# RECORDS PROVIDED
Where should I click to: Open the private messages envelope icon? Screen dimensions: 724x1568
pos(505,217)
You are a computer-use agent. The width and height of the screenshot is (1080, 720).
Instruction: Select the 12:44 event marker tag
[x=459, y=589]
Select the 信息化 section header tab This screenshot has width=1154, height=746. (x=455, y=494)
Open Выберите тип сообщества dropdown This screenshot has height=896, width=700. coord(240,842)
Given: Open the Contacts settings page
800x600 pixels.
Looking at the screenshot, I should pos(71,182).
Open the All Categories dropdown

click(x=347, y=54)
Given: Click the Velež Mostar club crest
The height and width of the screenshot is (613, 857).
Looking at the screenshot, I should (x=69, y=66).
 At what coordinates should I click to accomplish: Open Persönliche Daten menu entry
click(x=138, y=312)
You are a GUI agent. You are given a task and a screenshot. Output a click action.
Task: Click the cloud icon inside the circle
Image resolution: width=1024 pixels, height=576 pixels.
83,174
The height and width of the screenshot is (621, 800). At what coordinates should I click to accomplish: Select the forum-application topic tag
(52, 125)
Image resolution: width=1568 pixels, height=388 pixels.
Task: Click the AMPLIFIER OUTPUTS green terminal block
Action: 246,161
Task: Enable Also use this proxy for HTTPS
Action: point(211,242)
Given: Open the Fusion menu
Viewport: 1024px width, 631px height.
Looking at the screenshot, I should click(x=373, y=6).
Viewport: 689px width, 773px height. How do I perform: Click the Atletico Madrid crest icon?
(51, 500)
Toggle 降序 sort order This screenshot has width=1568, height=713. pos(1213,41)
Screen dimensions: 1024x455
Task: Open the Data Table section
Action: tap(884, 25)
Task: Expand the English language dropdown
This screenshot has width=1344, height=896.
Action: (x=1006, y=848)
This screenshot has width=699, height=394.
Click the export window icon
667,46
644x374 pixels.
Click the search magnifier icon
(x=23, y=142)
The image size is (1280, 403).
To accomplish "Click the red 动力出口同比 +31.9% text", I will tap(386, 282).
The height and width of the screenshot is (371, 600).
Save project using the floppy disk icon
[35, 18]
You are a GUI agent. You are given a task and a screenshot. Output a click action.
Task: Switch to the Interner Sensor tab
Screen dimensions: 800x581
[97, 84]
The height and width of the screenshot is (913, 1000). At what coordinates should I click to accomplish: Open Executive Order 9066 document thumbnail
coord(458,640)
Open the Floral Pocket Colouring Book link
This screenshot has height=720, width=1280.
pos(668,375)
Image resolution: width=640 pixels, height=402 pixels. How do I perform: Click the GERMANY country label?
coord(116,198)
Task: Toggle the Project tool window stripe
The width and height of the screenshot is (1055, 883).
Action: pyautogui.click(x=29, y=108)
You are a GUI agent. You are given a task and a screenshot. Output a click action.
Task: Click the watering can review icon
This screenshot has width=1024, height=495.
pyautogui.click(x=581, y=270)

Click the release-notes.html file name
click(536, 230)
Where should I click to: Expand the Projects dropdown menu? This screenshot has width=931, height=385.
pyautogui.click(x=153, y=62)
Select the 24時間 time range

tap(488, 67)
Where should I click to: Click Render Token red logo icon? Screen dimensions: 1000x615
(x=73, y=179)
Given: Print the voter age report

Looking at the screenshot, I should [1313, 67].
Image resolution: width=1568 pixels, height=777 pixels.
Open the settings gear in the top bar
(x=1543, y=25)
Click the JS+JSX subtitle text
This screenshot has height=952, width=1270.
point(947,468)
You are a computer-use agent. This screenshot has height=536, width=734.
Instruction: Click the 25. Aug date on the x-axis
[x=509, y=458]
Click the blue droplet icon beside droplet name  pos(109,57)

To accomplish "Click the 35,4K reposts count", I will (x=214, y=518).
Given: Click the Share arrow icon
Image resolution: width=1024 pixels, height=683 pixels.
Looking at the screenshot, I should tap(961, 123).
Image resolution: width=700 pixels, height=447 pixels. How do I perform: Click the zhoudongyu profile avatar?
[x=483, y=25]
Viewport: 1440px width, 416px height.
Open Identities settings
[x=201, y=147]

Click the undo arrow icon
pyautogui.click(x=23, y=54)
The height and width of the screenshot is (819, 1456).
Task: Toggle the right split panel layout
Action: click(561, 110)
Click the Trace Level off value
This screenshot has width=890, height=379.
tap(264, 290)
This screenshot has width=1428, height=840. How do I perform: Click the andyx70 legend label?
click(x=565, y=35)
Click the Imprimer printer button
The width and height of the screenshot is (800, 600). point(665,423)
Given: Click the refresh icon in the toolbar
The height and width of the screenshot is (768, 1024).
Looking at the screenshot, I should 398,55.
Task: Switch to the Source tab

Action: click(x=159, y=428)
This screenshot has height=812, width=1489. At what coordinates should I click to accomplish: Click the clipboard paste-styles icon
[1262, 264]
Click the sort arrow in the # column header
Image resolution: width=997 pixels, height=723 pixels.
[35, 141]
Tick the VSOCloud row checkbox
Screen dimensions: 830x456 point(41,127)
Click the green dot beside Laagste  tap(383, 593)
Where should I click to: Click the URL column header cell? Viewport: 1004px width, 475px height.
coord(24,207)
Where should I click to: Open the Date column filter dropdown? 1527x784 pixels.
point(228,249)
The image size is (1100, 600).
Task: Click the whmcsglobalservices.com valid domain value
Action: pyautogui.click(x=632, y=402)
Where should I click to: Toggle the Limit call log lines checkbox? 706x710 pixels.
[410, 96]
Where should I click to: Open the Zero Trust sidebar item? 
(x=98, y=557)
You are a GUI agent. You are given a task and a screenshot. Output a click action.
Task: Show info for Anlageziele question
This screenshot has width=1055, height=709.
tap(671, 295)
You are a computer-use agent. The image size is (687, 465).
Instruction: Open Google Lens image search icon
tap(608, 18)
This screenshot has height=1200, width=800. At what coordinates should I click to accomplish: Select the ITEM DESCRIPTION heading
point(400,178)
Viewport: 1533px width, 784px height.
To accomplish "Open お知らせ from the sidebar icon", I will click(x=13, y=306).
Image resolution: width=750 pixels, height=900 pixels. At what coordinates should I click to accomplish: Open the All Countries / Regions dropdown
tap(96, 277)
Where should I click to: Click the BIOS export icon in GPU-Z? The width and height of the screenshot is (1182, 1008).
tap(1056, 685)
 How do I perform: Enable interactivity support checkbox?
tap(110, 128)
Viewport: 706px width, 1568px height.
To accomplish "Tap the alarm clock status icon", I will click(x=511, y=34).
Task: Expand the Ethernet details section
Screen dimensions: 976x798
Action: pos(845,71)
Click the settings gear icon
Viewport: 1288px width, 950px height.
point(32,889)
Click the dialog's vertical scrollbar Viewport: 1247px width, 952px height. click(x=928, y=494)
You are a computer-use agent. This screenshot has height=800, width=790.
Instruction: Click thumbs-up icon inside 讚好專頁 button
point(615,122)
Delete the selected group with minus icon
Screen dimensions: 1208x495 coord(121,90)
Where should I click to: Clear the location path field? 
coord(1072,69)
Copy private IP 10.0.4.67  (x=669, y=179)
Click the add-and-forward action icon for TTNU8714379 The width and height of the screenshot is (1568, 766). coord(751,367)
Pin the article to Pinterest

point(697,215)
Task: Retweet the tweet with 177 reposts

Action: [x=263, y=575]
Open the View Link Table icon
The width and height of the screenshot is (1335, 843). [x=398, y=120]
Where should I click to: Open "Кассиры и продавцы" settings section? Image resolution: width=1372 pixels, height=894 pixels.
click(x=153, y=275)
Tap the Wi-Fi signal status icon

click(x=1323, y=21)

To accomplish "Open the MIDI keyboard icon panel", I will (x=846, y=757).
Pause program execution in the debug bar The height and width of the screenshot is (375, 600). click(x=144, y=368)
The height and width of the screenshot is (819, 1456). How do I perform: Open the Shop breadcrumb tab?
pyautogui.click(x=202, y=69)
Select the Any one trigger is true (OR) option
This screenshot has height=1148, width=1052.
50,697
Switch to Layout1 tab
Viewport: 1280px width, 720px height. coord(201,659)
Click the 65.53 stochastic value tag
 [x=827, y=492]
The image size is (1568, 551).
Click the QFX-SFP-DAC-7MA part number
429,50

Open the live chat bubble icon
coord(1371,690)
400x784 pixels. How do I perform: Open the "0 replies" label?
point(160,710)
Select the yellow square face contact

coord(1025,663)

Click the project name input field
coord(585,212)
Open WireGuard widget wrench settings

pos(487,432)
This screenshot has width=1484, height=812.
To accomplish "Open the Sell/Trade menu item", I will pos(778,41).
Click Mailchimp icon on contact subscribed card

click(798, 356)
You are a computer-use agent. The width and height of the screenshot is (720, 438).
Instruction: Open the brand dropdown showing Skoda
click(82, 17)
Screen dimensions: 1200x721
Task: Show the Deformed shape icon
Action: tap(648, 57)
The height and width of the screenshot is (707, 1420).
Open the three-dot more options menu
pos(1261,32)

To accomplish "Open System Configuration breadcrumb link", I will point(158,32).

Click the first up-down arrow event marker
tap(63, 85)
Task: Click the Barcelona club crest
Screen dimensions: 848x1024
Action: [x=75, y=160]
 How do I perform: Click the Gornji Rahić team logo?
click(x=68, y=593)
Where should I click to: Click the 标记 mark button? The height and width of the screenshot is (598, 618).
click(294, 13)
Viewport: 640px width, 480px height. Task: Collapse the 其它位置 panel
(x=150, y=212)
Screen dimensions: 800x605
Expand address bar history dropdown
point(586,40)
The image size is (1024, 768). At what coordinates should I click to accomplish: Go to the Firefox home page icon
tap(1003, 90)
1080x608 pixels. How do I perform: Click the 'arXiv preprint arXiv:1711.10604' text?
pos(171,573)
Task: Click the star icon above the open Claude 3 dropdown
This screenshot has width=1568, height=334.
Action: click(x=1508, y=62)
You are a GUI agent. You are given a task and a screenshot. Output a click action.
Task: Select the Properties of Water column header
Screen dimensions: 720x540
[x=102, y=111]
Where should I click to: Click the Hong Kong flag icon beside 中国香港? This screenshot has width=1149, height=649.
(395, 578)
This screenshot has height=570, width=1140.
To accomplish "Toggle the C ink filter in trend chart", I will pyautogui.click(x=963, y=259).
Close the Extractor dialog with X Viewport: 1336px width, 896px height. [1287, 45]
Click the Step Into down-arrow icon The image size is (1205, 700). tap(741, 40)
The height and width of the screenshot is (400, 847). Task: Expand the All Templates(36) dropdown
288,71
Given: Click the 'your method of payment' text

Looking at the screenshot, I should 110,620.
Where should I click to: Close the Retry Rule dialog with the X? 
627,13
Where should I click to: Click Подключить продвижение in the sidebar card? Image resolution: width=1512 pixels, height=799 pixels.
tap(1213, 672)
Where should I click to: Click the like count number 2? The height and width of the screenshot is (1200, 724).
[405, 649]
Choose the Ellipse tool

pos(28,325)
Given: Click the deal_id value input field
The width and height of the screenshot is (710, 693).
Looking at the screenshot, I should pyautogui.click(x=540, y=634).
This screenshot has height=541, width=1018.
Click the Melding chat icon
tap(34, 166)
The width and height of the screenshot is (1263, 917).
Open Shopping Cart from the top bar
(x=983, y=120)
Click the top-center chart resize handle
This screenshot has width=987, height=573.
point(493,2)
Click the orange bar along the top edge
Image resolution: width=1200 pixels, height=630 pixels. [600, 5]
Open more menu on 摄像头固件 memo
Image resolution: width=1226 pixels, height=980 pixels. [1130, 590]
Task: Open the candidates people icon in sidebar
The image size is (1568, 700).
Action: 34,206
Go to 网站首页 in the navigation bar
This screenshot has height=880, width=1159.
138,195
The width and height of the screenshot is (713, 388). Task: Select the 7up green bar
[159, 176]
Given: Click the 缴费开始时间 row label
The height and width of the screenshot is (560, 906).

# TASK DESCRIPTION
Arrange the stretch of the listing from its start through the line that contains "[x=459, y=589]" as a numbered list, leaving out any blank lines.

# CORRECT RESULT
1. Where should I click to: Open the private messages envelope icon? Screen dimensions: 724x1568
2. pos(505,217)
3. You are a computer-use agent. The width and height of the screenshot is (1080, 720).
4. Instruction: Select the 12:44 event marker tag
5. [x=459, y=589]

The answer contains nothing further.